In April 2023, the container shipping market held its breath. The deterioration in Asia-Europe and Asia-United States came to a halt. The worst looks to have been avoided, at least for the time being, as annual Asia/North Europe contracts were signed for $1,600-2,000 per 40' container. These rates should enable the shipping companies to keep their heads above water in terms of profitability but will not give them much room for manoeuvre to deal with unexpected developments.
Transit times get priority
The other thing we will remember from the month of April, as calm returned to the market, was a certain return to fundamentals. For supply chain managers at Western importing and exporting companies, reliable transit times are clearly the basis for a successful, logistics system. After the ups and downs of the last three years, it is now time to reconfigure logistics systems through the introduction of lead times which take account of nearshoring options, even if these remain marginal for the time being. This will allow stock levels to be reduced and confidence in global supply times to be increased, sometimes at a lower cost. This is what we are seeing, for example, in the textile industry.

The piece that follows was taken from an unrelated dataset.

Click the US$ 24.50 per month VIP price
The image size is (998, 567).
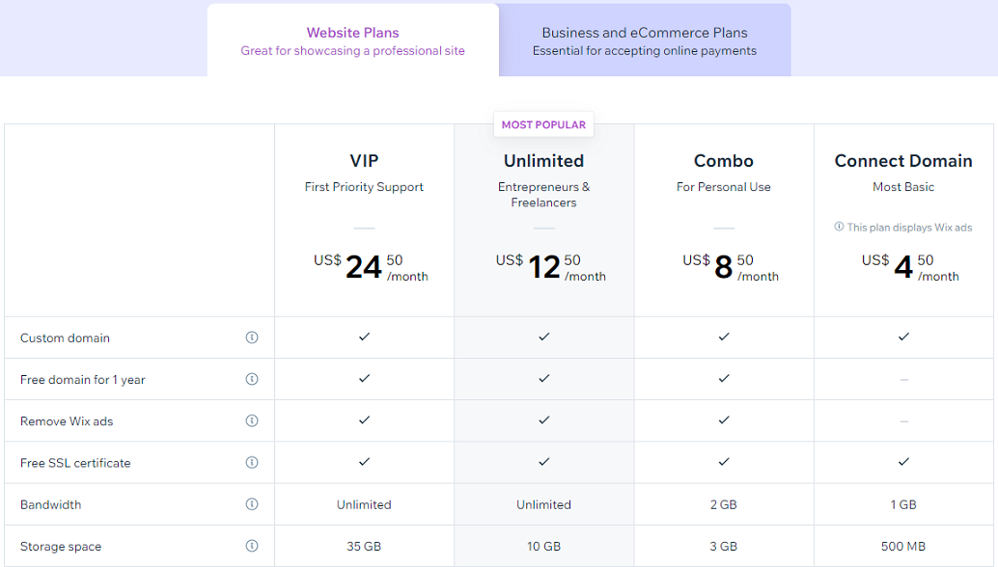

After creating a shock which lasted two years, the pandemic has brought feedback, which has resulted in its turn in practical solutions for dealing with the unexpected. This reconfiguration is also proving to be an opportunity to "green" logistics chains, as regulatory constraints become increasingly tight.
Recovery more modest than expected
Little by little, cautiously, stock levels are returning to normal, which suggests that demand will be stronger in the second half. At the same time, however, the recovery will probably be less strong and less rapid than the shipping companies had expected in their initial 2023 business plans.
As the price of energy and basic foodstuffs move back towards their pre-pandemic levels, the distribution networks are proving to be slow to pass on these reductions.
A world subject to long-term instability
Another paradox seen again in April was the arrival of a certain form of normalisation on the markets despite palpable growth in global geopolitical tensions.
Away from the state of the market and day-to-day freight rate variations, these questions are hanging over shipping sector operators like a sword of Damocles. The geopolitical tensions could be a game-changer, and could have a more devastating effect on world trade than the pandemic. If it happened, the need to diversify supply sources and resort at least partially to nearshoring would be more pertinent than ever.